100 Stories1961 魚の身は何故しょっぱくないのか イオン交換膜の研究

イオン交換膜開発のきっかけは社長を務めた宮崎輝のヒラメキがきっかけであった。それは後の旭ダウ社長となる角田吉雄(つのだ よしお)と渡米した際に、滞在先で読んだ小さな新聞記事を読んだ時のことである。

現在では世界160以上のプラントに食塩電解プロセスを供給し、最大市場の中国ではトップシェアを誇る旭化成のイオン交換膜。その誕生はほんの些細な瞬間であった。

「魚は海の中にいるのに、なぜその肉は塩辛くならないのか」この記事を読んで、角田が「魚の皮を調べたら面白い」と言った時に、宮崎は経営者のカンとも言えるヒラメキを感じたという。

早速、研究開始の指示を出したが、当初は試行錯誤の連続。それでも研究を重ねた結果、一例として合成樹脂膜を化学処理することによって、陽イオンと陰イオンのどちらかしか通さない膜が作れることを発見したのである。

この特質を活かして「海水から塩を取り出すこと」の工業化を目指して取り組んだ。ところが、川崎工場の実験ではうまくいくのに、工場建設予定地の小名浜では失敗してしまう。研究陣の中には、「川崎と小名浜の海水は違うのではないか」と非科学的なことを言い出す者まで現れるほど、状況は混迷を極めた。

研究開発費も雪だるま式に増え、10年間で10億円を超えてしまう。当時の10億円は現在の価値にすると大変な金額であり、社内からの批判の声も少なくなかった。

しかし、宮崎は将来性を見込んで研究陣のバックアップを続け、とうとう研究開始から11年目にしてイオン交換膜による製塩技術を確立したのである。1961年から製塩工場の操業を開始し、現代では日本の全食塩生産量の50%弱を旭化成の関連会社が生産するまでに成長した。

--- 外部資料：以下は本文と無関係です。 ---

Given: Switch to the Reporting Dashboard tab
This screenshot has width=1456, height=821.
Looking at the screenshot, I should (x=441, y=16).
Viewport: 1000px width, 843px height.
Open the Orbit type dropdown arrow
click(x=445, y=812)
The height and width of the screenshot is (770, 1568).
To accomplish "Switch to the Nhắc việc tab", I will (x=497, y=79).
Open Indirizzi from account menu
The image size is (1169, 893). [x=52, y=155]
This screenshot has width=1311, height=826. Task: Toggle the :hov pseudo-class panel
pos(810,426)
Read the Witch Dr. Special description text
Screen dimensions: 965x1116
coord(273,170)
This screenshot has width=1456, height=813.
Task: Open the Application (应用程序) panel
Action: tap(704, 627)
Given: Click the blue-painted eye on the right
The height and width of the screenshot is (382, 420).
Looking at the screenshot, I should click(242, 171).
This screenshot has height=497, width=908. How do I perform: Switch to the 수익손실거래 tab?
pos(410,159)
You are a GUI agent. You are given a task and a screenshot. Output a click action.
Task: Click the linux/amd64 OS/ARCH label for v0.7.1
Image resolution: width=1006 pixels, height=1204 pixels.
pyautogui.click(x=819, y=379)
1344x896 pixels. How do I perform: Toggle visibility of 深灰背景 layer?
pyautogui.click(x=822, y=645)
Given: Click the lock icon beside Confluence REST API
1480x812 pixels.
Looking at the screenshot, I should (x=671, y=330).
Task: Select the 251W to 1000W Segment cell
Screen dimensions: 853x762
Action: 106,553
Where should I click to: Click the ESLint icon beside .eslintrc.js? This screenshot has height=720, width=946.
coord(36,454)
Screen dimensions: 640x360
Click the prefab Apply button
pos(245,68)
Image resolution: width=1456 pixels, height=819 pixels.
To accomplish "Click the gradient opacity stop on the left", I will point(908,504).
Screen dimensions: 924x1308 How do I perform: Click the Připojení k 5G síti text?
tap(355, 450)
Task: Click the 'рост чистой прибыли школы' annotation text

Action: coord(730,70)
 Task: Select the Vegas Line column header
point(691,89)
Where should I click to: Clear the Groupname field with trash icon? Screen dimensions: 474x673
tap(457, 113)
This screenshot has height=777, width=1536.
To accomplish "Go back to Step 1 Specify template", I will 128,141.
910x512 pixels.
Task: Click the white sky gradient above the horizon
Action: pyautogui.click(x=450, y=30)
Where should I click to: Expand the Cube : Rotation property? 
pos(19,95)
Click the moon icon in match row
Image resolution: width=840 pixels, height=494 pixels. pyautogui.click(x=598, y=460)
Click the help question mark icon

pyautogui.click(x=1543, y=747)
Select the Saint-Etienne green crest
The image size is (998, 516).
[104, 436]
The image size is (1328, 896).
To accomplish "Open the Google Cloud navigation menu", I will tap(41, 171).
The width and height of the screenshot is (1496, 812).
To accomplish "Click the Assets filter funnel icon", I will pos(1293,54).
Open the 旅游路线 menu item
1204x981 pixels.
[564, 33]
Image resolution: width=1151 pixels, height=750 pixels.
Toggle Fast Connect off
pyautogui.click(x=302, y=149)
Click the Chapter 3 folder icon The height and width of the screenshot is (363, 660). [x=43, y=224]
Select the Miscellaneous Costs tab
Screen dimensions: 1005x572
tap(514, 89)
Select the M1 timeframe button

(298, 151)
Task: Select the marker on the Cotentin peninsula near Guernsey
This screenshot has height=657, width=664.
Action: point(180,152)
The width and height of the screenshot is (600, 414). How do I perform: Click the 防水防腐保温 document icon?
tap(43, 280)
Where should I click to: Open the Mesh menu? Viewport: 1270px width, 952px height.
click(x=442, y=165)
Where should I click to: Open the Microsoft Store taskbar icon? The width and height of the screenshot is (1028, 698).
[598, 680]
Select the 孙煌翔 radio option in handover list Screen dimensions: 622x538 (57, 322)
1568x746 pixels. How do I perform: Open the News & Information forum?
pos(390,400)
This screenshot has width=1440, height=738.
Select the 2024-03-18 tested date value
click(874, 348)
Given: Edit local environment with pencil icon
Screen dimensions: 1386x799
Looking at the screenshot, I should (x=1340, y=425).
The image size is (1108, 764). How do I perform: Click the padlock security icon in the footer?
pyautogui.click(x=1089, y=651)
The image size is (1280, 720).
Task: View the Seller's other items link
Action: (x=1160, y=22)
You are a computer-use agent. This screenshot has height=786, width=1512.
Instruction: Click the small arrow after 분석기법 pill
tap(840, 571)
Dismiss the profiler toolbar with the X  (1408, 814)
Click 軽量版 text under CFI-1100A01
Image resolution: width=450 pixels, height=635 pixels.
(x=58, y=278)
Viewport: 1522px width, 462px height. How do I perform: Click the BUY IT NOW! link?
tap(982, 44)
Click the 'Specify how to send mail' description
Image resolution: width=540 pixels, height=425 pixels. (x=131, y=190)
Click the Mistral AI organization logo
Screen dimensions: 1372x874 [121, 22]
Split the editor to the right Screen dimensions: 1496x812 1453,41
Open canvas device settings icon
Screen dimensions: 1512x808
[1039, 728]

次いで取り組んだのが、カセイソーダの製造だ。当初は二枚の膜を使って食塩水を電気分解し、カセイソーダを作り出す製法が主流となっていたが、宮崎はその経済性に疑問を感じていた。

そこで旭化成におけるイオン交換膜の第一人者であり、後に旭化成社長を務める世古真臣(せこ まおみ)に再検討を命じる。その結果、宮崎が思っていた通りの答えが返ってくるとともに、前代未聞の製法への挑戦の始まりともなった。

世界で初めての一枚のイオン交換膜によるカセイソーダの製造に着手したのだ。宮崎のバックアップの元、研究の促進と大型工場の建設指示が出るなど、その期待は相当なものであった。世古を中心とする技術陣は大変な苦労の連続であったが、見事期待に応えて開発に成功。

現代では世界各国の企業にこの技術を輸出しており、全世界のイオン交換膜によるカセイソーダ生産高のうち、約60%が旭化成方式で占められている。

1975年の食塩電解プロセス販売開始以降、NAC*による2度の事業縮小の危機を経験し、事業部から事業グループへ転落した事もあった。苦難を乗り越えて2000年代後半には収益事業へと転換を果たしたイオン交換膜。その技術は、カセイソーダ製造に限ったことではない。海水の淡水化、廃水の再利用、ナイロン66の原料であるアジポニトリルの製造、燃料電池膜への応用など、様々な分野でも利用されている。まさに将来性豊かな技術だ。